Now he was using ordinary acrylic type yarn and told me that you needed three pieces of yarn doubled and one single length. (about 16 inches). These were arranged round an octagon with slits in the middle of each side so seven threads left one free. The idea was to take a strand and then jump over two strands into the empty one.

When I reflected on this I knew that when using seven threads it was just too tempting to make them rainbow colours, so I ignored what he said about doubled threads and using one of my octagonal drinking glasses as a template cut out a piece of cardboard and decided to use my cotton yarn which I had in rainbow colours as I thought it would make a better finish.

I worked out that if I arranged the threads like this

0178-firstrainbow

I would be moving the coloured strands in rainbow order and hopefully that meant that they would appear in that order on the finished bracelet.

Here is my first bracelet.

0178-firstrainbowbracelet

The colours were in rainbow order but in an end to end fashion.

0178-firstrainbowcloseup

You can also see that I have not yet managed to get an even tension!

So I looked at how the colours arranged themselves side to side and came up with this arrangement as a starting point.

0178-finalrainbow

I then made another bracelet

0178-finalrainbowbracelet

And this time the colours were as I wanted them.

0178-finalrainbowcloseup

Fired up, I then went on the internet to see how to make the flat friendship bracelets I had seen for sale.
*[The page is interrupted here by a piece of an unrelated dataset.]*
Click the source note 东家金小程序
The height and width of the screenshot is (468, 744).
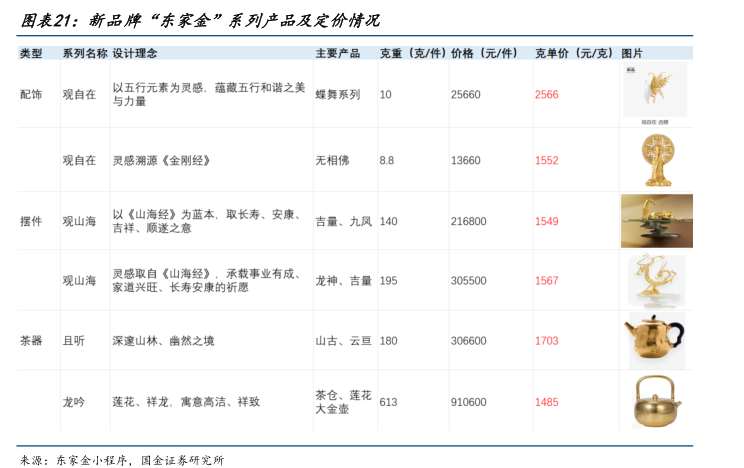point(90,459)
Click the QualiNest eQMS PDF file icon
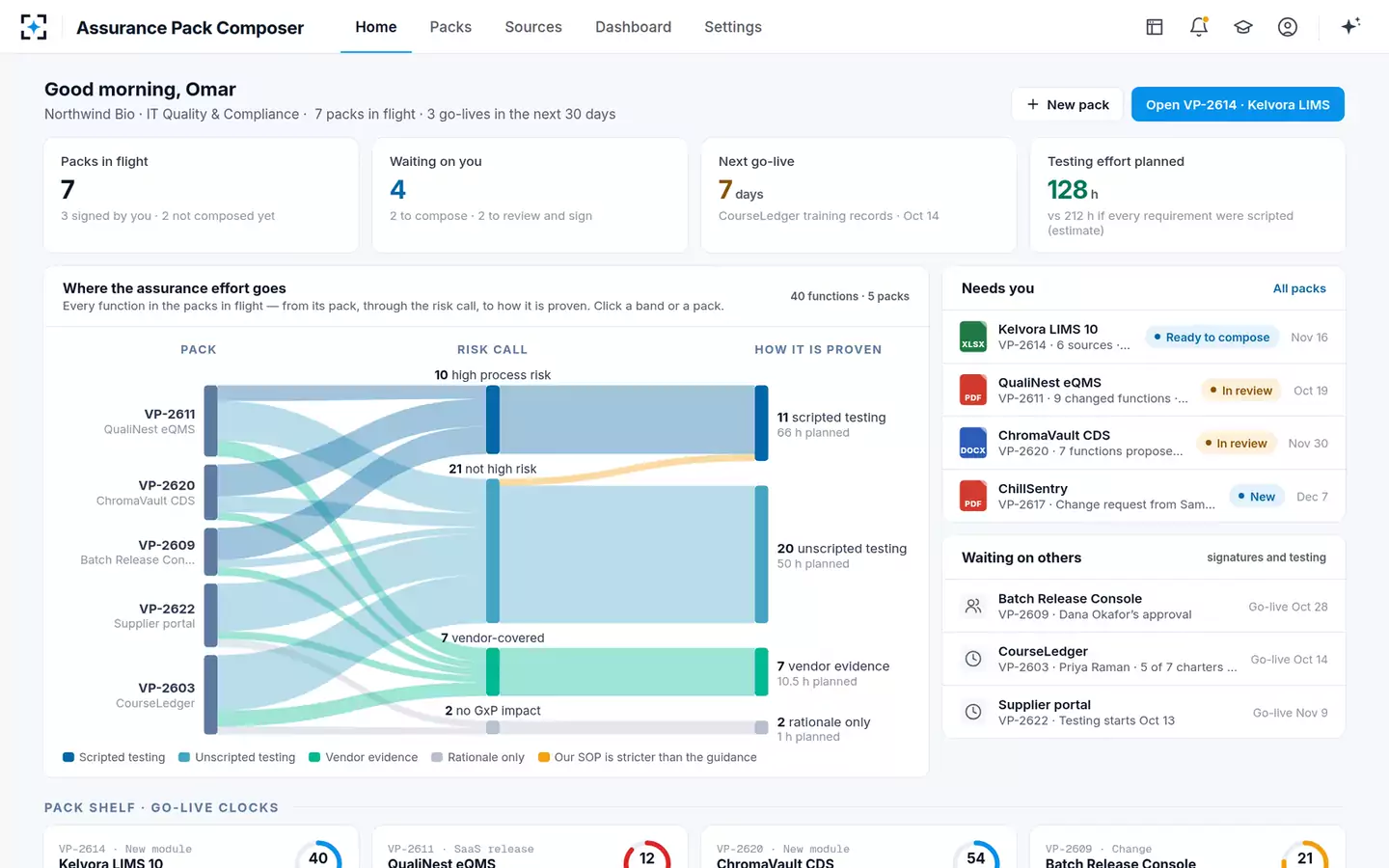 click(973, 390)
The flat ones, that go back to the North Americal Indians, looked to be much too fiddly for me to manage but I discovered that the Japanese had something similar to what I had done already called ‘Kumihimo’ which had been used in the past, among other things, by Samurai warriors to fasten their armour.

I discovered a site http://www.homemade-gifts-made-easy.com/how-to-make-friendship-bracelets.html which gave instructions on making these plus templates for different patterns and a link to another site http://craftdesignonline.com/kumihimo/kongoh-gumi-friendship-bracelets/?cdokb_s= where you can design your own. This site also describes ways of making other styles of braid that I have yet to try.

The bracelet I pictured at the start was made using this disc.

0178-blankdisc

I have since started another one. Here you can see how the strands are arranged at the start.

0178-16setup

Which gives this pattern

0178-twistbracelet

Both types of bracelet are very easy to make. The first requiring just one repeated step the other only three.

The first web site I mention suggests that to finish the bracelet you tie two knots half an inch apart and thread the starting knot through. I my opinion it is better to tie one knot then separate the threads equally either side of the starting knot and tie the second knot so you can’t get the starting knot out,

8 comments

  1. I used to make all sorts of flat friendship bracelets as a kid, and I loved it. I used embroidery floss for those, though–is that what you’re referring to as “acrylic yarn,” or is it something different altogether? The round ones look really interesting. As you are creating the bracelet, where does the twisted cord go as you continue to work around the octagon? Are you pulling it down through the middle, or is it forming on top of the cardboard?